Page excerpt: Begin

Planning AI with ChatGPT chat interface screenshot, awaiting an input.

Welcome to the future — chat with public information!

If you haven't yet seen our ChatGPT-powered Planning AI assistant, please give it a try — it's free!

Just click on the chat icon on the bottom-right of this site to see this chat window, and use the square icon to maximise the space on mobiles.

As the first of many uses of AI we're building, it brings innovation, accessibility, and lower costs to all areas of property planning research.

How does Planning AI work?

We've trained our Planning AI chatbot to know all you need to discuss your Jersey planning permission and application queries. Behind the scenes, this means detailed prompt context, and embedding supplementary training data.

It has already learned from public information, including from the gov.je, jerseylaw.je, and jerseyheritage.org websites, for reference to primary sources — similar to the way search engines work, but a little smarter in the responses.

It is contextually aware of the Jersey Planning and Building department pages, and Jersey Architecture Commission‘s insights and guidance — so do test its knowledge on all things related to Jersey planning, so far.

You could find the same information by searching and reading everything directly or via search engines, web archives, and the library (which we certainly hope it doesn't replace), but this new way of researching this information is more like having your own personal planning consultant available around the clock, for free.

Page excerpt: End

| Complete the following |
- A) Rewrite the paragraph of the Planning AI page beginning "It has already learned from public information" as a short bulleted list that keeps its main facts.
- B) Continue the Planning AI page from where it stops.

Given records: Begin

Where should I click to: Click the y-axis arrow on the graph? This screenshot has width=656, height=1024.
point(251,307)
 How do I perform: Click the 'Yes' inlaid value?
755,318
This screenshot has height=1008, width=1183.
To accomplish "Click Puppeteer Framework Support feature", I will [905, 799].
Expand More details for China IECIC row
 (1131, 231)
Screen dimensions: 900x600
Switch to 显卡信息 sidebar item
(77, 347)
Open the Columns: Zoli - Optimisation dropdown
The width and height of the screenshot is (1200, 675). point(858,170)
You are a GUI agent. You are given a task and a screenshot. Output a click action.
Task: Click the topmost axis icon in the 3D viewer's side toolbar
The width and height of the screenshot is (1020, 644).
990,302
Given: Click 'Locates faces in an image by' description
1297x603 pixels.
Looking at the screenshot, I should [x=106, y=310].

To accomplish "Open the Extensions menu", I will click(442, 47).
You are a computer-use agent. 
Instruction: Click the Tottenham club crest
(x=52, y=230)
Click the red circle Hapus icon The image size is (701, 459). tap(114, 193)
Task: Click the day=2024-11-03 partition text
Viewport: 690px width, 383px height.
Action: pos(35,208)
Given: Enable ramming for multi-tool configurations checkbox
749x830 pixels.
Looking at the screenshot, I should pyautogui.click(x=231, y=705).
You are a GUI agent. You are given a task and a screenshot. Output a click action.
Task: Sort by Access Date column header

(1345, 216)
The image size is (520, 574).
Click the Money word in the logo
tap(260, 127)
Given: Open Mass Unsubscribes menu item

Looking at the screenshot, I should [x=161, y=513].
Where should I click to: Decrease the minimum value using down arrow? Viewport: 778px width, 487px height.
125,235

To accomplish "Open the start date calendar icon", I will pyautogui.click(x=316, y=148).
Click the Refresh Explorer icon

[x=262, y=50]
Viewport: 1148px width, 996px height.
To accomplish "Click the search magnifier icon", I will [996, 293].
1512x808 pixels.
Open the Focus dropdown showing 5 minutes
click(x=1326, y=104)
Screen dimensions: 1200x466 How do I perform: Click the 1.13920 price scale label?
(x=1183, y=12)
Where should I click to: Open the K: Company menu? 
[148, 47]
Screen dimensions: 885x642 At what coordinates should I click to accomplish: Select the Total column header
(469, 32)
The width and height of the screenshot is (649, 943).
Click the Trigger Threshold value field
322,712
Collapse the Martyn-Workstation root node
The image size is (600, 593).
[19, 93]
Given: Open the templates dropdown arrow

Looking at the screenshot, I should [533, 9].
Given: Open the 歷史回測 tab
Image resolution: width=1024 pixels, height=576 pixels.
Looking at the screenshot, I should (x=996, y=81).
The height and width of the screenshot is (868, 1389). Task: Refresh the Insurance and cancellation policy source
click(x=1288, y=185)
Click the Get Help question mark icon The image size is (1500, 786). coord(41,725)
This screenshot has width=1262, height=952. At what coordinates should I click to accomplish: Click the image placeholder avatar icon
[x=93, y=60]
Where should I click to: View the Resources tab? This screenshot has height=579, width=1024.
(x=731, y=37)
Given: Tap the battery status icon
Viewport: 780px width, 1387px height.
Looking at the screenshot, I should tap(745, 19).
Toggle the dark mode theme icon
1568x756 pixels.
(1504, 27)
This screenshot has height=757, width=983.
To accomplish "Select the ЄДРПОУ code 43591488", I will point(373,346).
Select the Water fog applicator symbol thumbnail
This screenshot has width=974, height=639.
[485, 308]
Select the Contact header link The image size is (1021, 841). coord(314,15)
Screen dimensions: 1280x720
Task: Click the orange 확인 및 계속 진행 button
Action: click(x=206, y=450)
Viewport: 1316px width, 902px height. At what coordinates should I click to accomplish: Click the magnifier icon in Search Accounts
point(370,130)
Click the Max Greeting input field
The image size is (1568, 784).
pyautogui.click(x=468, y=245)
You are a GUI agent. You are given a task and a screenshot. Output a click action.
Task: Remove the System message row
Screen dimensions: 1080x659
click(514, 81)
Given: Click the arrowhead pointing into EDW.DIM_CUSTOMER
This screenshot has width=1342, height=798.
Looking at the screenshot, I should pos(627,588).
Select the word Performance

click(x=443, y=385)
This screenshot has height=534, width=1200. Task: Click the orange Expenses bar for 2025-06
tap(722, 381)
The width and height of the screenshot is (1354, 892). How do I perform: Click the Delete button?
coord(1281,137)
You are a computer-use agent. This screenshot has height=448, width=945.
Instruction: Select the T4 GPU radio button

Given records: End

| Answers for the exercise |
- A)
- Planning AI has learned from public information, including the gov.je, jerseylaw.je, and jerseyheritage.org websites.
- This allows it to refer to primary sources.
- It works much like a search engine, but gives somewhat smarter responses.

- B)
What can AI do for property planning?

You can now also use AI to chat with information, using natural language queries and requests to become full conversations. It can analyse and summarise these vast amounts of information, in a way that can be useful for our preliminary needs to understand a given topic.

It can't give you specific personal advice, but it can help you ask the right questions to get more thorough and direct advice.

Furthermore, it can even help you write letters, emails and all manner of documents, rather quickly. Just give it a brief, and ask for refinements until you're happy.

Of course, we asked it not to get mixed up with “New Jersey” — but as new technology, just bear in mind that almost anything is possible.

Being just one alternative tool available to you, among many, we always recommend reference to the original source of information. You can even ask it for a critical analysis of information, and comparison to other jurisdictions, if you're interested.

What can you do with our Jersey Planning AI?

We have trained it to return direct reference links, where available. Although, if no links are included, that doesn't mean they don't exist — just copy-paste the relevant terms into multiple search tools, to see what else might present itself.

By definition, Large Language Models (LLM) compute answers by probability, as a next-sentence generator, following prompts. These prompts can be questions, requests, briefs or entire projects.

Deeper than just analysing and returning words, it understands meaning, context and comparison — similar to how a well-read expert on a given subject might call upon a variety of experience and information from multiple sources. Try asking it to play a particular role, or suggest what questions you might also find useful to ask.

It's not conscious, just very adept at analysing large amounts of information — as there often is in laws and policies.

AI is for accessibility of information to all

This can now make public information more accessible and meaningful to all that need it — not just those that could afford the research, analysis time and consultants.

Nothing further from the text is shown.